The Atlantic: Look! Pro-Life Women Exist

July 19th, 2013 1:00 PM

We shouldn’t be surprised that the liberal media is frustrated over the fact that pro-life conservatives won a monumental battle in Texas on July 13.  HB-2, which was signed into law by Gov. Perry yesterday bans abortions after 20-weeks into a pregnancy.  It also mandates that abortion clinics upgrade their medical equipment – and be reclassified as surgical medical centers. 

Particularly annoyed with the new law was one Philip Bump of the Atlantic.  In his July 18 piece, Bump groused that Perry passed political optics 101 by having plenty of women with him at HB-2's signing ceremony.

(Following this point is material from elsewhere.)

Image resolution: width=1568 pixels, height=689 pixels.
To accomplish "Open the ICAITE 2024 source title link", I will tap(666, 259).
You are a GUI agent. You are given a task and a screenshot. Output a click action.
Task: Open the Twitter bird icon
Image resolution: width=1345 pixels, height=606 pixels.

Of course, polls show the new law is supported by 62 percent of Texans, and it was pro-life women who fought to get the bill through the Texas legislature. Those were inconvenient truths for Bump, who censored those details from his story. 

State Representative Jodie Laubenberg sponsored the bill in the Texas House while State Senator Donna Campbell -- who is a "double-board certified physician" according to her campaign website -- led the fight in state legislature's upper chamber. Campbell has probably forgotten more medicine than media darling and pro-choice Democrat Wendy Davis could ever hope to learn, but aside from Fox News, she's received little or no air time to discuss her support for the law.



 

In fact, while everyone drooled over Campbell’s colleague, Wendy Davis, even suggesting she run for governor, for her filibuster of the abortion law – Donna Campbell was receiving rape threats for her pro-life stance.  These too went largely unreported, yet conservatives, the media have been telling us for a year, are the ones with the rape problem.  Chalk this up as another ugly example of how women, who aren’t of the liberal persuasion, remain marginalized by the press. 

At the same time, Bump used the left's favorite bogeyman, former President George W. Bush to juxtapose the signing of two pro-life bills:

Perry's predecessor as governor of the state provided perhaps the all-time best illustration of why this is important. When he signed into law the 2003 federal ban on partial-birth abortions, President Bush was ringed by nine male members of Congress, all beaming down at him happily.

Yes, because federal laws preventing the murder of children via partial-birth abortion, is something to be proud of.  The same applies to the Texas abortion battle.

Liberal reporters love to tell us that Democrats look out for the little guy, the helpless, the powerless. But when Republicans and a handful of pro-life Democrats take a moral stand for the most defenseless and voiceless of all -- unborn children -- the media have a conniption fit. That's doubly true when they're deprived of the patently false narrative that it's only men who are behind legislation to promote a culture of life and regulate abortion.